Increased expression of PrlR mRNA and protein in EpH4-PR cells and T47D cells treated with progesterone.
A. Parental EpH4, EpH4-EV and EpH4-PR cells were plated and maintained in DMEM growth media containing 10% FBS for 48 hr. Media was then changed to 5% CSS and, 24 hr. later, cells were collected. RNA was extracted, DNase-treated, and subjected to RT-PCR using PCR primers specific for mouse PrlR extracellular domain and G3PDH. PCR products were resolved by gel electrophoresis and quantified using NIH Image J. Densitometric histograms from three separate determinations are expressed relative to G3PDH. * = p 0.001 relative to EpH4-EV.
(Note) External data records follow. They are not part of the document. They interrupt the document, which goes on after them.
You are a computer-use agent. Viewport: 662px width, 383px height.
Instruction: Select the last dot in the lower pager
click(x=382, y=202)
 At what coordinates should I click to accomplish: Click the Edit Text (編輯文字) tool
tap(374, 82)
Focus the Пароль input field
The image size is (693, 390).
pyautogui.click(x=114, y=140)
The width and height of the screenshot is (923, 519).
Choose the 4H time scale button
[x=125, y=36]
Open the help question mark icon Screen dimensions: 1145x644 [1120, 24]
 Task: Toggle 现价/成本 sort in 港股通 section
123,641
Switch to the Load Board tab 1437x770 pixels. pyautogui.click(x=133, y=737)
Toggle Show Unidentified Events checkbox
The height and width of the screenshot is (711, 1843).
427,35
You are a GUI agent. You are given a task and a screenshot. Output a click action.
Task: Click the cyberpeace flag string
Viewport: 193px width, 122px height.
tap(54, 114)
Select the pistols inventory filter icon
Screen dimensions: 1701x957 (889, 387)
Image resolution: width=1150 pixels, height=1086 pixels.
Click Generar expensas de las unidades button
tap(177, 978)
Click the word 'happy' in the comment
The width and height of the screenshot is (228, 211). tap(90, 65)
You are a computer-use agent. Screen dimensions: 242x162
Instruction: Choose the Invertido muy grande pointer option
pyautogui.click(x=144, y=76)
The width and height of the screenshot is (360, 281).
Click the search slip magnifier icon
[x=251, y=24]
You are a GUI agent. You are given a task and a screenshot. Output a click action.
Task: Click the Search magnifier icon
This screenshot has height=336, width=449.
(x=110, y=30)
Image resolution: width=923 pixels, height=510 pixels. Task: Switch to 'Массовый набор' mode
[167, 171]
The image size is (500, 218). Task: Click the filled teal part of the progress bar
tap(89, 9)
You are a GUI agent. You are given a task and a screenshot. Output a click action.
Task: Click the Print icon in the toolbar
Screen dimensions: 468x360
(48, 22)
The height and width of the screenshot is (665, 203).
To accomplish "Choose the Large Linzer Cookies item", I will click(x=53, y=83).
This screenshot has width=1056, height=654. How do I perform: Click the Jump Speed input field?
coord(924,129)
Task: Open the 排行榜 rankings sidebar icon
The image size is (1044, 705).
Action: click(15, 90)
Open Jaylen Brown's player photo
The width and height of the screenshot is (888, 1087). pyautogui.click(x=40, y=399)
B. EpH4-EV and EpH4-PR cells were plated and maintained in growth media containing 10% FBS for 48 hr. Media were then changed to 5% CSS ± 10−6M P and 24 hr. later cells were collected. RNA was extracted, DNase-treated, and subjected to RT-PCR using PCR primers specific for mouse PrlR LF, SF1, SF2, SF3, and G3PDH. PCR products were resolved by gel electrophoresis. No message was observed for SF1. Data shown are representative of 3 separate experiments.
C. EpH4-EV and EpH4-PR cells were plated, grown, and treated as in (A) above. Cells were then collected in homogenization buffer and whole cell lysates were subjected to western blot analysis with M2.5 antibody that detects the extracellular domain of the mouse PrlR. Nitrocellulose blots were stripped and probed with anti-tubulin as a loading control.
D. T47D, T47DY, T47DYA and T47DYB cells were plated in RPMI growth media containing 5% FBS. The next day, cells were switched to media containing 1% CSS for 24hr and then to media containing 0.1% CSS ± 10−7 M P for up to 48 hr. Whole cell lysates were subject to western blot analysis with antibody detecting the extracellular domain of the PrlR. Data shown are after 24 hr treatment with P. Blots were stripped and probed with anti-tubulin as a loading control.